**Bereitgestellter Text**.
Was sind das für Zeiten, wo
Ein Gespräch über Bäume fast ein Verbrechen ist
Weil es ein Schweigen über so viele Untaten einschließt!
(aus: "An die Nachgeborenen")

es geht in meinem milieu irritierend zu. viele haben nichts zu sagen, außer es bricht etwas aus ihnen heraus. doch welt-ekel, hingekotzt, ist -- wenn auch ausdruck von diesem etwas -- kein nützlicher beitrag zu einer debatte, sondern eben bloß... erbrochenes.

zum schlimmsten, was ich in meiner umgebung kaum los werde, ist diese galoppierende brutalisierung einer gesellschaft, wie sie sich vor allem in der wortwahl zeigt; bei nutzung von massenmedien.

die medienfrage ist wichtig.

es sollen sich alle denken, was sie wollen. sie sollen es auch sagen können, um vielleicht einwände zu hören. aber sprachliche gewalttätigkeit via massenmedien, so verbreitet und verstärkt, das ist nicht annehmbar.

wie oft habe ich in meinen notizen betont, daß im ganzen 20. jahrhundert den massakern stets ein krieg der worte vorangegangen ist?

die brutalisierung einer gesellschaft über den sprachgebrauch ist eine bewährte methode, um unliebsam gewordene menschen beizeiten für den abschuß zurechtzustellen. wir bewerkstelligen das primär mit sprachlichen mitteln, wenn mitmenschen zu "gegenmenschen" umgedeutet werden sollen.

das wird auch in meinem nächsten umfeld praktiziert, von menschen, die sich leicht empören, wenn man ihnen derlei --- dieses drecksgeschäft der menschenverachtung -- vorhält.

in diesen zusammenhängen habe ich gestern notiert:
"mir hängt solcher wettbewerb der verächtlichkeit zum hals heraus [...] wer so redet, von dem oder der will ich nichts über die welt erfahren."

prompt wurde mir darunter in genau dem von mir abgelehnten sprachgebrauch erläutert, warum einem das dennoch freistehen müsse.

es ist eben diese art der borniertheit, die zu einer selbstgerechtigkeit führt, gemischt mit einem mangel an selbstwahrnehmung, bei gleichzeitig praktizierter menschenverachtung, wie das im vorigen jahrhundert ein mann zu besonderer meisterschaft gebracht hat, auf daß wir wissen mögen, wie man das macht: adolf eichmann.

wer eigenes aufrüsten, vorerst ein sprachliches aufrüsten, mit dem rüstungs-status des gegenübers rechtfertigt und für abrüstung spricht, wenn bloß das gegenüber damit begänne, hat nicht begriffen, was unsere kindertage mit dem kalten krieg ausstaffiert hat und wie dem overkill-potential zu entkommen war.

brecht schrieb im eingangs erwähnten gedicht:

Ihr, die ihr auftauchen werdet aus der Flut
In der wir untergegangen sind
Gedenkt
Wenn ihr von unseren Schwächen sprecht
Auch der finsteren Zeit
Der ihr entronnen seid.


wir haben nämlich alles gewußt und werden noch mehr gewußt haben. nichts am morden und am weg dorthin ist uns ein geheimnis geblieben. abslut nichts.

**Datenblock**.
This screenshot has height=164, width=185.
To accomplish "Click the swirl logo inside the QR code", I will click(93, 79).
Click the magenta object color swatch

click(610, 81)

**Ihre Aufgabe**. Geben Sie den Abschnitt des bereitgestellten Texts von „das wird auch“ bis einschließlich „macht: adolf eichmann.“ wortgetreu wieder.

**Lösung**.
das wird auch in meinem nächsten umfeld praktiziert, von menschen, die sich leicht empören, wenn man ihnen derlei --- dieses drecksgeschäft der menschenverachtung -- vorhält.

in diesen zusammenhängen habe ich gestern notiert:
"mir hängt solcher wettbewerb der verächtlichkeit zum hals heraus [...] wer so redet, von dem oder der will ich nichts über die welt erfahren."

prompt wurde mir darunter in genau dem von mir abgelehnten sprachgebrauch erläutert, warum einem das dennoch freistehen müsse.

es ist eben diese art der borniertheit, die zu einer selbstgerechtigkeit führt, gemischt mit einem mangel an selbstwahrnehmung, bei gleichzeitig praktizierter menschenverachtung, wie das im vorigen jahrhundert ein mann zu besonderer meisterschaft gebracht hat, auf daß wir wissen mögen, wie man das macht: adolf eichmann.